One of the striking features of rural Ireland is the network of drystone walls that snake up and down the hillsides and valleys. These walls create a patchwork of green and grey over the landscape. The walls serve to divide the fields one from another. As well, they make good use of the many stones found when clearing the fields. They are practical.
Walls serve many purposes. They protect. They set limits. They provide safety. They hold together. But fundamentally, all walls divide. They all have two sides, in and out. They may be practical, but they so often are an expression of fear and a desire to protect ourselves and our space.
Mark, in his Gospel (Mark 1:21-28), describes Jesus coming into a synagogue (sacred space) on a Sabbath day (a sacred time). While teaching in this place, he encounters a man with an unclean spirit. In Israel such a person was ritually unclean and thus to be avoided. A person was deemed to be holy to the degree they kept away from the unholy, the unclean. Sometimes this was certain foods, certain actions or on occasion, certain people. The man possessed of an unclean spirit was one of these last.
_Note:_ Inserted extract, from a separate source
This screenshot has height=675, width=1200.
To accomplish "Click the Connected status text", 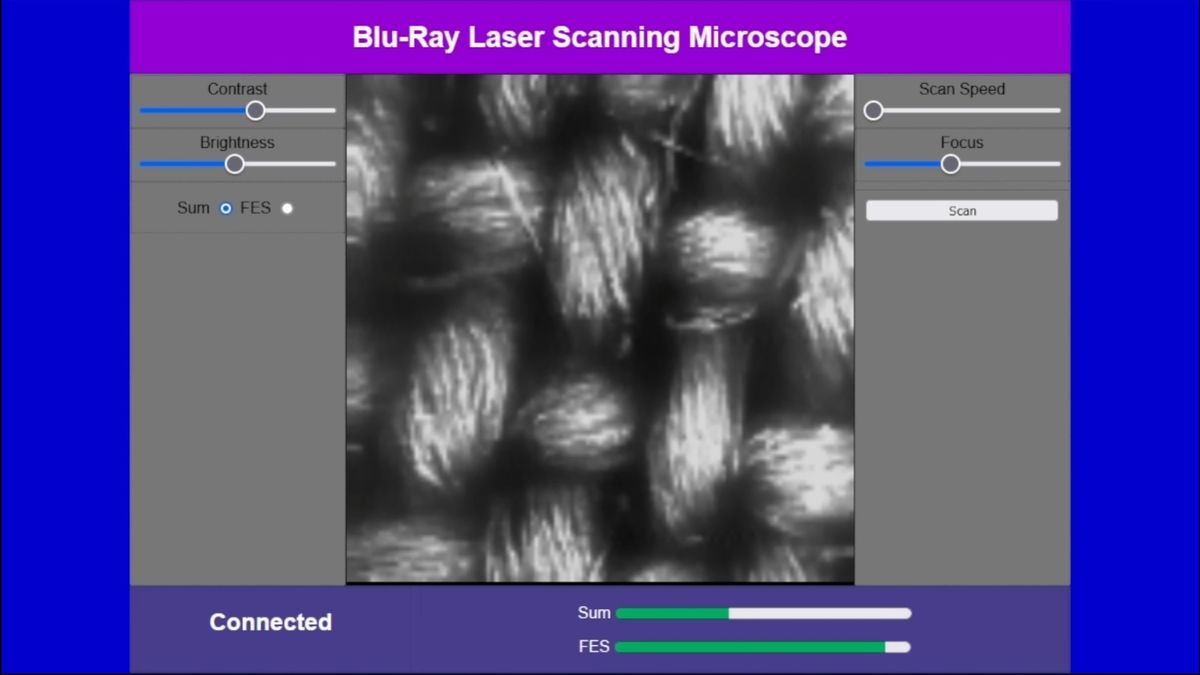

The ritual avoidance of the “unclean” manifests a fear. It could be of a physical threat or one that stems from a spiritual danger. It creates a wall between persons or things. Seeing the man with the unclean spirit places him on the other side from those he encounters. He is seen as a threat.
Jesus knows of this demand for avoidance. He does not allow himself to be bound. Rather he crosses the boundary for the sake of the Kingdom of God. Jesus recognizes that, far from being limited by the ritual purity law his mission is go through the walls to bring life and release to those in need. In doing so, he brings the Kingdom near, with its liberation and its healing.
We live in a world of walls, some useful, but many hurtful and divisive. Often these walls reduce our humanity. They narrow our vision. They make us less than we have the possibility of being. The Kingdom that Jesus proclaims by his words and actions calls us to become the humanity of God’s dream.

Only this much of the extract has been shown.